> _LESETEXT_
Armin Nassehi: In der Tat, dem kann man kaum widersprechen. Fast alle Kategorien, mit denen wir heute arbeiten, haben diese Eindeutigkeiten verloren. Was ist schön, was ist nicht schön in der Kunst? Was ist richtig oder gut, und was ist falsch oder böse? Was ist angemessenes Risikoverhalten in der Ökonomie, was nicht? Und natürlich, wenn man auf politische Fragen kommt: Manches Linke ist dem Rechten näher, als man denkt – und umgekehrt. Ich glaube, dass tatsächlich Kategorien infrage gestellt werden. Deshalb ist das Komplexitätsthema so interessant. Komplexität heißt ja nicht einfach, dass die Dinge irgendwie schwieriger geworden sind. Sondern Komplexität – im Sinne eines systemtheoretischen Begriffs – versucht zu beschreiben: Wie viel Bestimmtheit findet in einem System statt, und wie viel Unbestimmtheit?

Gerhardt: Viele Menschen denken, dass man doch mindestens zwischen Krieg und Frieden noch einigermaßen zuverlässig unterscheiden kann. Das scheint ein Irrtum zu sein.

Nassehi: Früher hätten wir gedacht, Bestimmtheit ist besser als Unbestimmtheit. Aber so einfach ist die Welt leider nicht. Zu viel Bestimmtheit ist eine Freiheitseinschränkung, ist eine Kreativitätseinschränkung, ist ein Entwicklungshindernis. Zu viel Unbestimmtheit ist ein Problem, dass man gar keine Ordnung mehr hat, dass man sich nicht auf Erwartungen verlassen kann, dass Strukturen verschwinden.

Gerhardt: Mit den Veränderungsschüben der Gesellschaften geht ein Verlust des Denkens in Wirkungszusammenhängen einher. Die Konsequenzen eigenen Handelns werden nicht nur von der moralischen Kategorie her, sondern im Tempo der Zeit und ihrer Beschleunigungsverhältnisse kaum noch bemerkt, geschweige denn „eingepreist“.

Nassehi: Das politische System hat natürlich eine merkwürdige Position. Die eigentliche Funktion von Politik ist ja gar nicht, die Gesamtgesellschaft zu steuern, im Prinzip über alle Fragen politisch zu entscheiden. Manche behaupten, wir würden in einer demokratischen Gesellschaft leben. Demokratie ist ein Programm des politischen Systems, nicht der Gesellschaft als ganzer. Wie wir lieben, wie wir an die Götter glauben, was wir schön finden, das wird alles nicht demokratisch entschieden. Und ich würde sagen: Gott sei Dank wird es das nicht. Die Politik ist dafür da, ein kollektiv bindendes Entscheiden zu ermöglichen und Loyalität auch von denjenigen zu bekommen, die nicht zur Mehrheit gehören. Das ist das Entscheidende. Aber die Erwartung an Politik ist eine andere: Man erwartet von Politik, was sie eigentlich gar nicht kann.

> _BEREITGESTELLTE DATEN_
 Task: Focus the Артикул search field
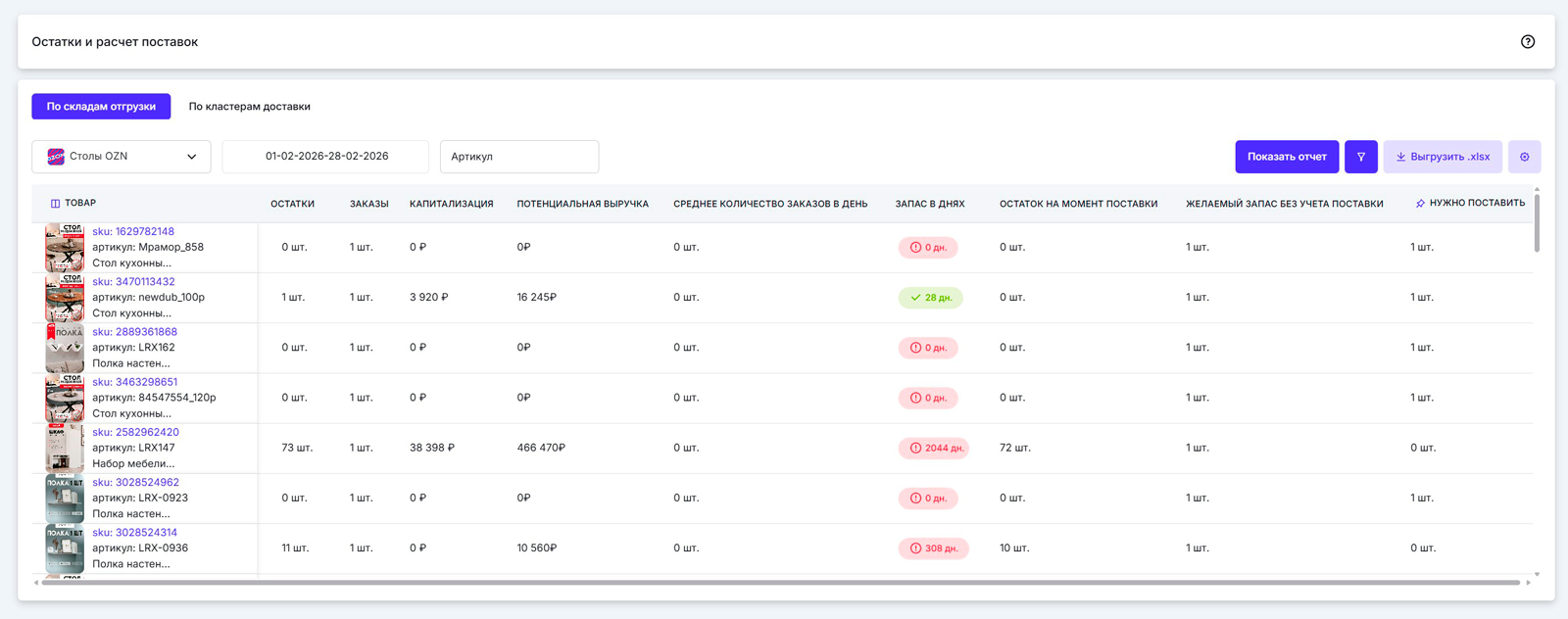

> _AUFGABENSTELLUNG_
Geben Sie den Abschnitt des Gesprächs über Komplexität wortgetreu wieder, der mit den Worten „Gerhardt: Viele Menschen“ einsetzt und mit „Irrtum zu sein.“ schließt. Für die Bearbeitung werden die Daten nicht benötigt.

> _LÖSUNG_
Gerhardt: Viele Menschen denken, dass man doch mindestens zwischen Krieg und Frieden noch einigermaßen zuverlässig unterscheiden kann. Das scheint ein Irrtum zu sein.